Data Transformations with BigQuery and DBT

Posted Feb 26, 2024 Updated May 12, 2024

By Brandon Setegn 10 min read

The shift to cloud computing has also led to a reimangined data stack. Data warehouses such as Google BigQuery and Snowflake provide scalable solutions for storing, analyzing, and managing large volumes of data, making them essential tools for data-driven processes. Previously, suites of tools existed to transform your data before loading it into your warehouse. It was either too difficult or too costly to load raw into your data warehouse. Now, we can easily load data into the warehouse first, running our transformations inside the warehouse using SQL only. Tools such as DBT (Data Build Tool) help us manage this SQL. Running SQL in BigQuery offers significant advantages over a solution such as Spark, including fully managed infrastructure, automatic scaling, and the ability to run SQL queries directly on stored data without the need to move it, leading to improvements in both speed and simplicity.

💡Previously: Big data solutions brought the data to the compute. Now: We bring the compute to the data by deploying our code directly to the data warehouse.

Included below is an example of how to load data into BigQuery and transform it with DBT. Historical Loan Performance data for the CAS deals from Fannie Mae will be used. It will be loaded into BigQuery in its raw form and transformed with SQL generated from DBT to make it usable.

Source Code

DBT Code for this post can be found on GitHub: DBT Project

Google BigQuery

Prerequisites

If you would like to try this example yourself, you must first setup BigQuery in Google Cloud Platform (GCP).

Follow this guide to get started with BigQuery: Load and query data with the Google Cloud console. You will also need to setup Google Cloud Storage to have a bucket to upload the raw data to.

Downloading Example Data

The data used in this example comes from Fannie Mae. It will use the historical loan performance data available through Fannie Mae’s Data Dynamics web portal. This will require you to create an account with Fannie Mae. Once you’ve created an account and logged in, you should see

Steps to Download Data

Data Dynamics

Go to Fannie Mae - Data Dynamics - Create a Custom CAS Download
Select a deal that is at least 6 months old, a deal with 1-2 years of history will be large enough but not too large
Select Data Type - select only Remittance Data
Click Generate Files to download a zip file with the performance history

Column Headers

We’ll need a description of the columns to understand what we are loading: Single-Family Loan Performance Dataset and Credit Risk Transfer - Glossary and File Layout.
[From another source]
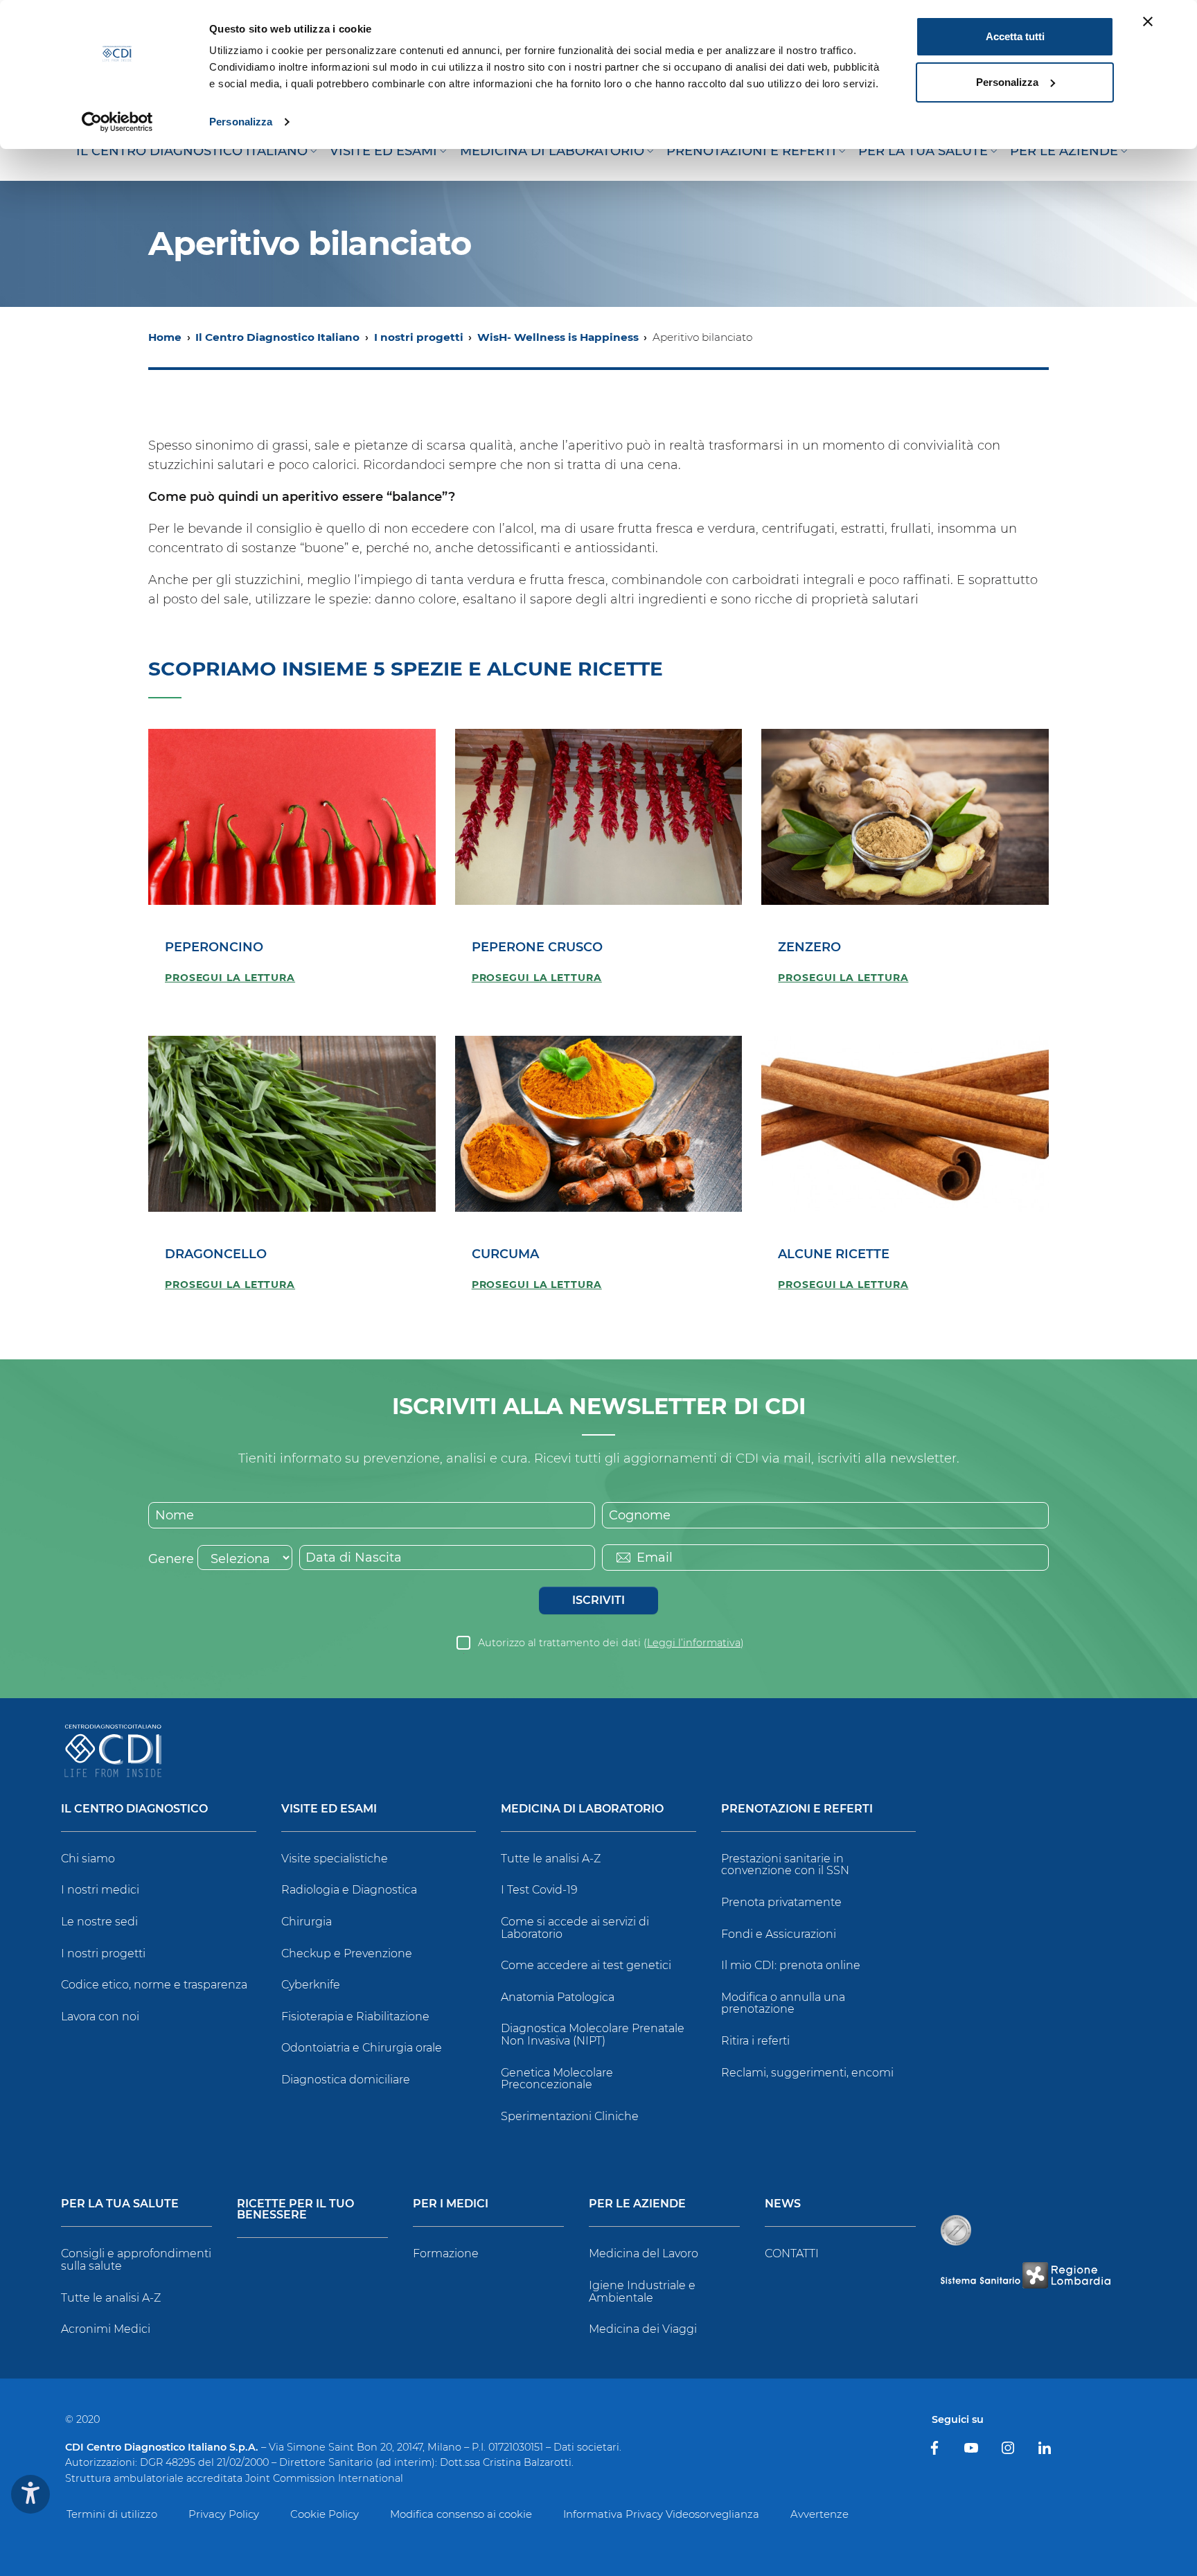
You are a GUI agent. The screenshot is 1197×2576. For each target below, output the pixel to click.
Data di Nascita (353, 1557)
This data isn’t very usable in its current form, so we will use Excel to extract the data from PDF. To extract the data from Excel follow these steps:

Download the header PDF file
Open up a new, empty worksheet in Excel
Go to the Data tab
Find the Get Data button on the left of the ribbon
Navigate the Get Data menu to go to From File -> From PDF
Choose the PDF file to import from
Several options will be available on how to import the data, choose the one that works best for you
Double check that all columns from the file have been imported to Excel as some may have been cut off

Now, we can use this information to help import our data into BigQuery. This will be used later on.

Uploading Data to Google Cloud Storage

The data we’ve retrieved from Fannie Mae needs to be sent to Google Cloud Storage (GCS). Once the

Extract the zip file downloaded from Data Dynamics
Navigate to that folder in your console

Run the following command to upload all files:

  
 gsutil cp * gs://{your_bucket_name}/{cas_deal_name}

Now verify you can see your files in the GCP Console

Creating a BigQuery Table from CSVs

The next step is to create a single table for the multiple CSV files we just uploaded. The difficult part is that we will need to specify a schema for the table. We have to make sure the schema fits the data perfectly as there are no column headers in the CSV files.

The following SQL can be run in the BigQuery Console to load a single table from all the csv files.

  
LOAD DATA OVERWRITE {dataset_name}.{security_name}
(reference_pool_id STRING,
loan_identifier STRING,
...
)
FROM FILES (
  format = 'CSV',
  field_delimiter = '|',
  uris = ['gs://{your-bucket}/{folder}/*.csv']);

To find an example with all the columns, checkout this sql script.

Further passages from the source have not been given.